§ CEL ZADANIA
Wymień wszystkie posiłki, o których według tekstu o odżywianiu dzieci w przedszkolu Zuzia często opowiada.

§ PODANY FRAGMENT
◆ ◆ ◆
Odżywianie dzieci w przedszkolu

4/12/2015

Wiem, wiem, zaniedbuję Was ostatnio. Z całego serca przepraszam, ale musicie mi wybaczyć. To już się kończy, bo kończy się szkoła. Ostatnie 5 dni i wystawienie ocen. Nareszcie! Zatem zdecydowanie powinno mi się udać wrócić do regularnego blogowania. 

źródło

Jak większość z Was pewnie wie, mam dużo młodszą siostrę. Ja mam 19 lat, ona 4, więc różnica jest spora ;) Ale to bardzo fajne mieć takie maluszka w domu! Choć nieraz działa mi na nerwy, bo kompletnie nie mam cierpliwości do dzieci ;)
Zuzia chodzi do przedszkola i często opowiada o tym, co było na śniadanie, drugie śniadanie czy obiad. Z tego co opowiada, wywnioskowałam, że ich posiłki są bardzo różnorodne. Rzadko zdarza mi się odebrać ją z przedszkola, bo nie pasuje mi ze względu na godzinę, o której kończę szkołę. Jednak jakoś ostatnio skończyłam godzinę wcześniej i mogłam po nią pójść. Musiałam jeszcze chwilkę poczekać, aż dzieci skończą obiad i natknęłam się wtedy na jadłospis, które wisiał obok mnie. Przejrzałam, zrobiłam zdjęcie i narodził mi się pomysł, by o tym dla Was napisać :)

Przyznaję, że na żywieniu dzieci się nie znam. Staram się jednak wpajać mojej mamie, co jest zdrowe i powinna dawać Zuzi, a czego kategorycznie nie. Oczywiście do mojej mamy to nie dociera i moja siostra jest pulpecikiem ;) Jednak wynika to również z kilku czynników zdrowotnych, które nie są tutaj istotne. 

Na pewno plusem odżywiania w przedszkolu jest regularność posiłków i dzieci się do tego przyzwyczajają. Nie ma również możliwości podjadania między posiłkami. A czy to co jest podawane dzieciom jest zdrowe, to z pewnością kwestia sporna. Mnie kilka rzeczy w menu w przedszkolu mojej siostry bardzo się podoba, kilka nieco mniej. Choć generalnie uważam, że ich menu jest naprawdę niezłe. Zawsze takie domowe obiadki są lepsze niż jakieś fast foody. Oczywiście jestem świadoma tego, że gdyby wszystkie posiłki miałyby być wyjątkowo zdrowe, cena za dzień uległaby zmianie. 

Wiele z Was pewnie w ogóle nie ma pojęcia, co jadają dzieci w przedszkolu, bo nie macie z tym styczności. Zatem poniżej zamieszczam przykładowy jadłospis na cały tydzień.
◆ ◆ ◆
§ ZEBRANY MATERIAŁ
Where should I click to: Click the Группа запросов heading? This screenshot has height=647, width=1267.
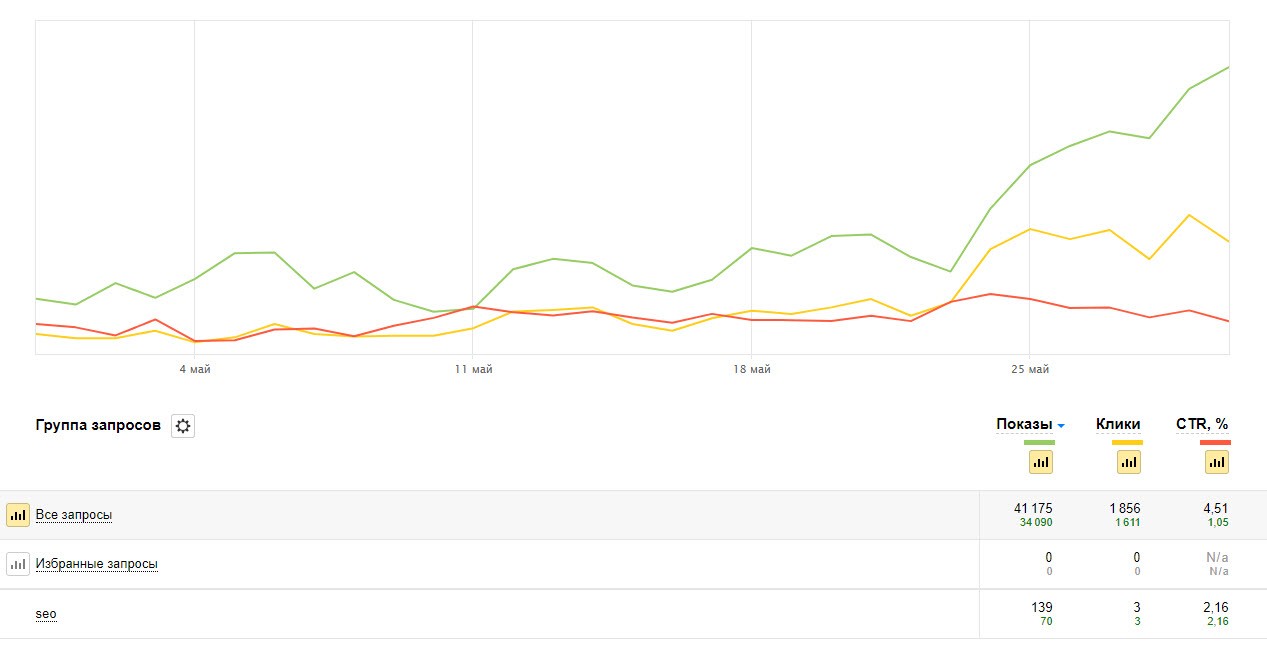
◆ ◆ ◆
§ ROZWIĄZANIE PISEMNE
śniadanie, drugie śniadanie, obiad